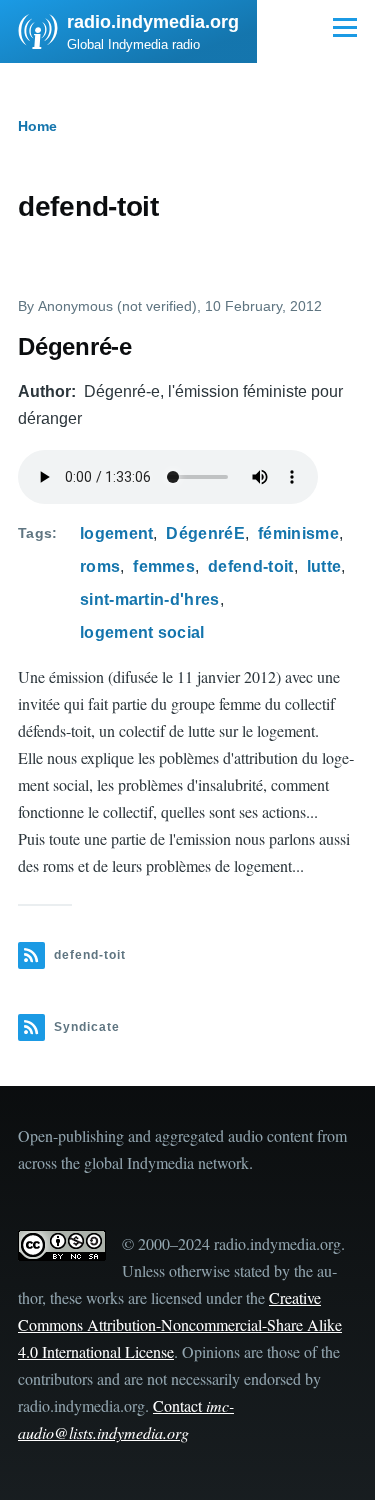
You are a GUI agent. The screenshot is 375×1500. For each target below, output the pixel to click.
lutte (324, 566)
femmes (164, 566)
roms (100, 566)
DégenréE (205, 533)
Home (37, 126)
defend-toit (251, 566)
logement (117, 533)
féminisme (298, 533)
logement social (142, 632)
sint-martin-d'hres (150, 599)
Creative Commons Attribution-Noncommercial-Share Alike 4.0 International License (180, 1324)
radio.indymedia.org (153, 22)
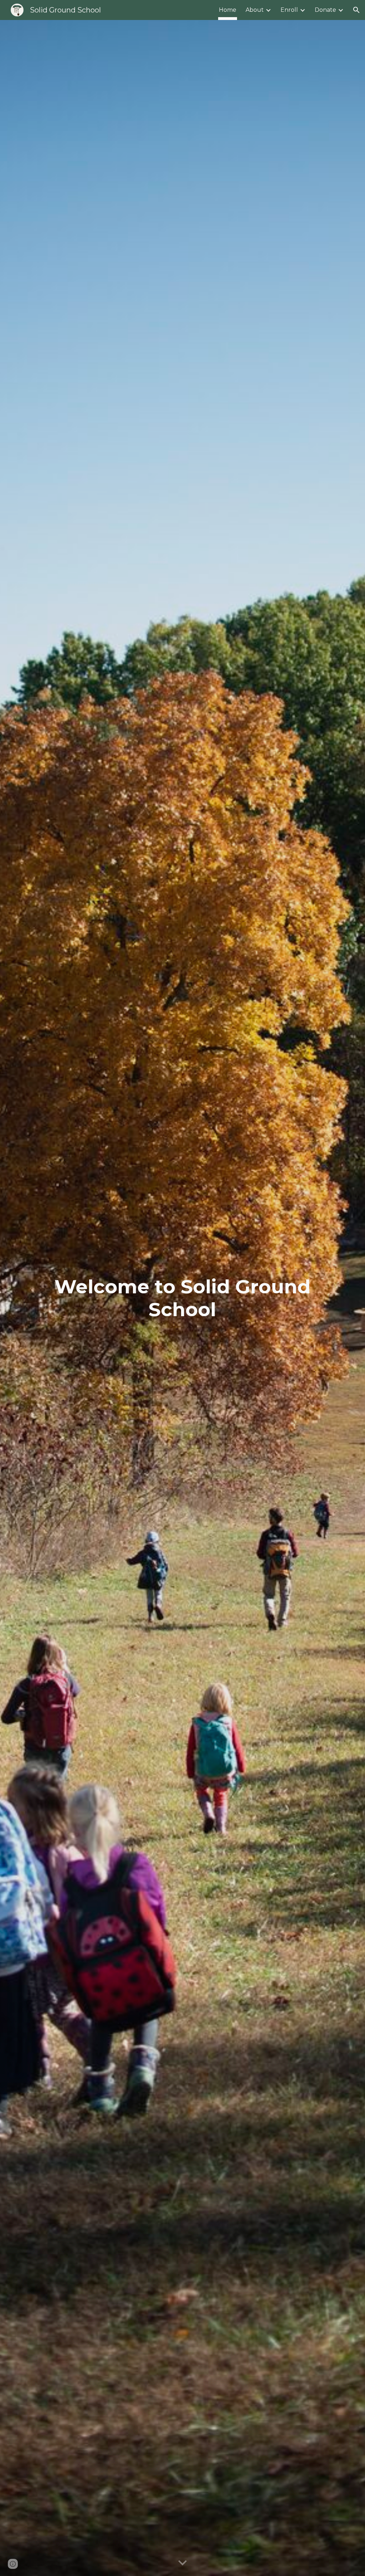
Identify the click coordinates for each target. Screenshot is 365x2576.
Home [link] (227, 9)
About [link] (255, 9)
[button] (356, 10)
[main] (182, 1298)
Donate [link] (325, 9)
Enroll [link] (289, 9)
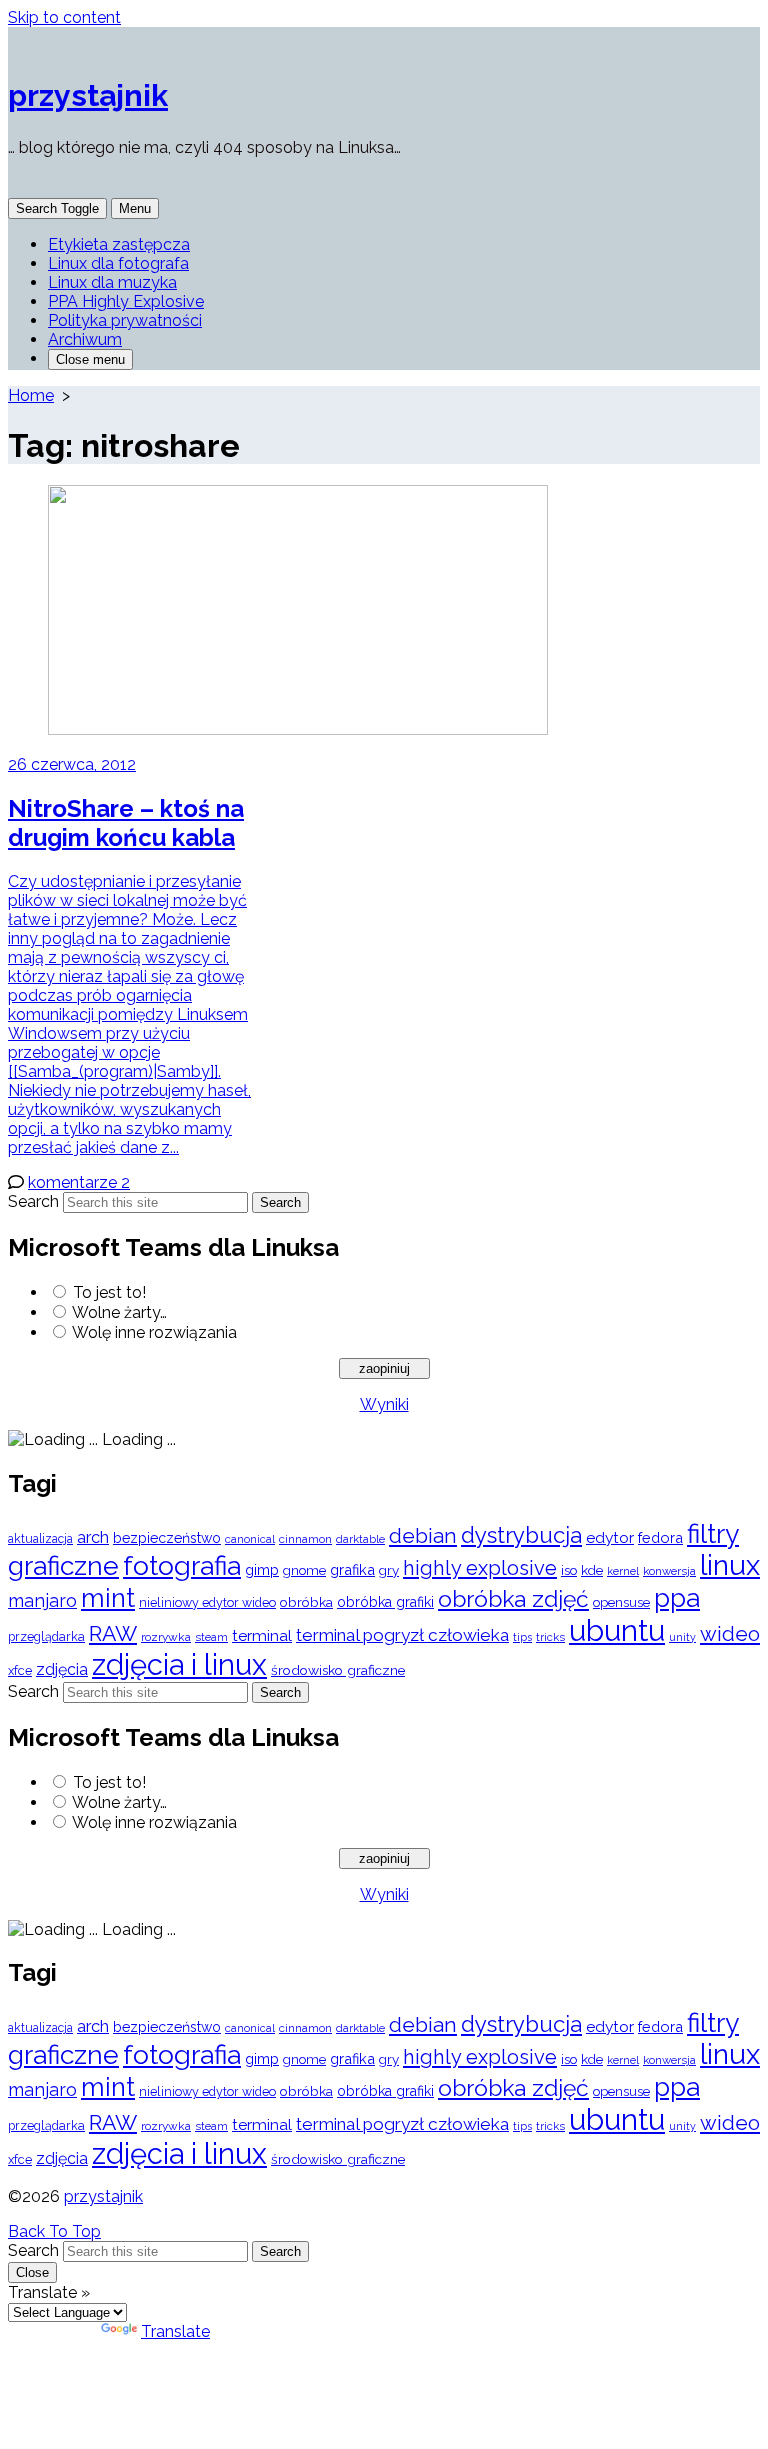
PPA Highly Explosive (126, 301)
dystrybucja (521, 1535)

^^^^

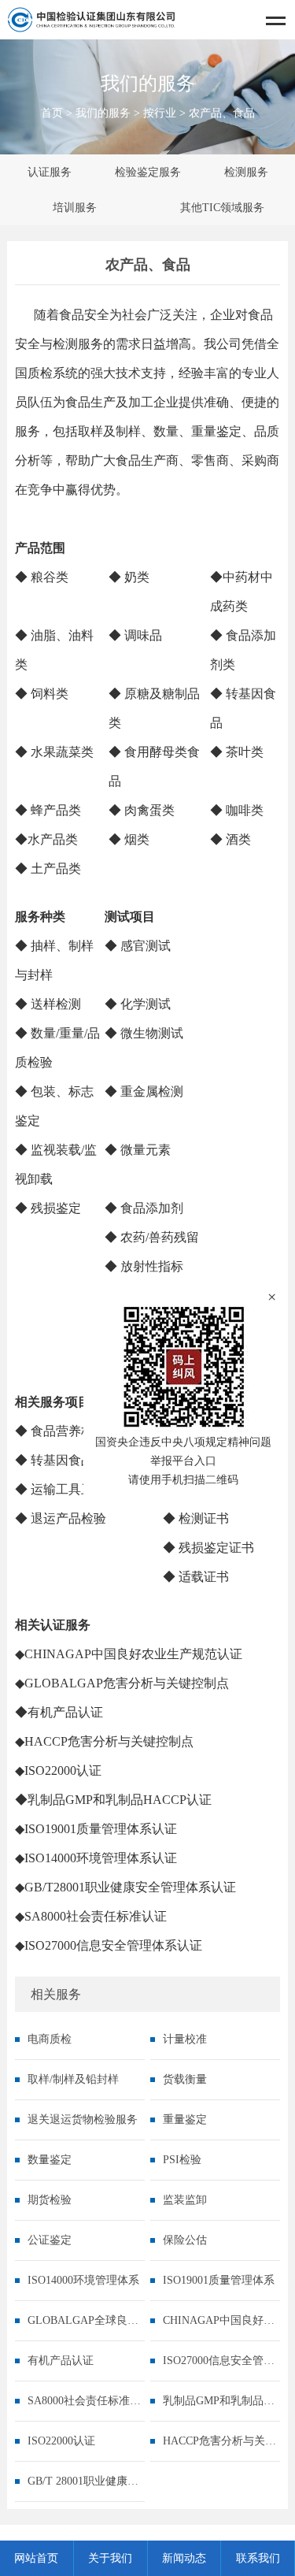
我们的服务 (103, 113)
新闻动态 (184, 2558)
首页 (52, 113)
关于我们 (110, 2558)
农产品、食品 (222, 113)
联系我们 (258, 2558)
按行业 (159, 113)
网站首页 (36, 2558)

^^^^

(Task details) Retype the portion of the data above that starts on the line with "You are a GUI" and finishes on the line with "sint-martin-d'hres (150, 599)", including both of those lines.

(Finished task)
You are a GUI agent. The screenshot is 375×1500. For each target below, output the pixel to click.
lutte (324, 566)
femmes (164, 566)
roms (100, 566)
DégenréE (205, 533)
Home (37, 126)
defend-toit (251, 566)
logement (117, 533)
féminisme (298, 533)
logement social (142, 632)
sint-martin-d'hres (150, 599)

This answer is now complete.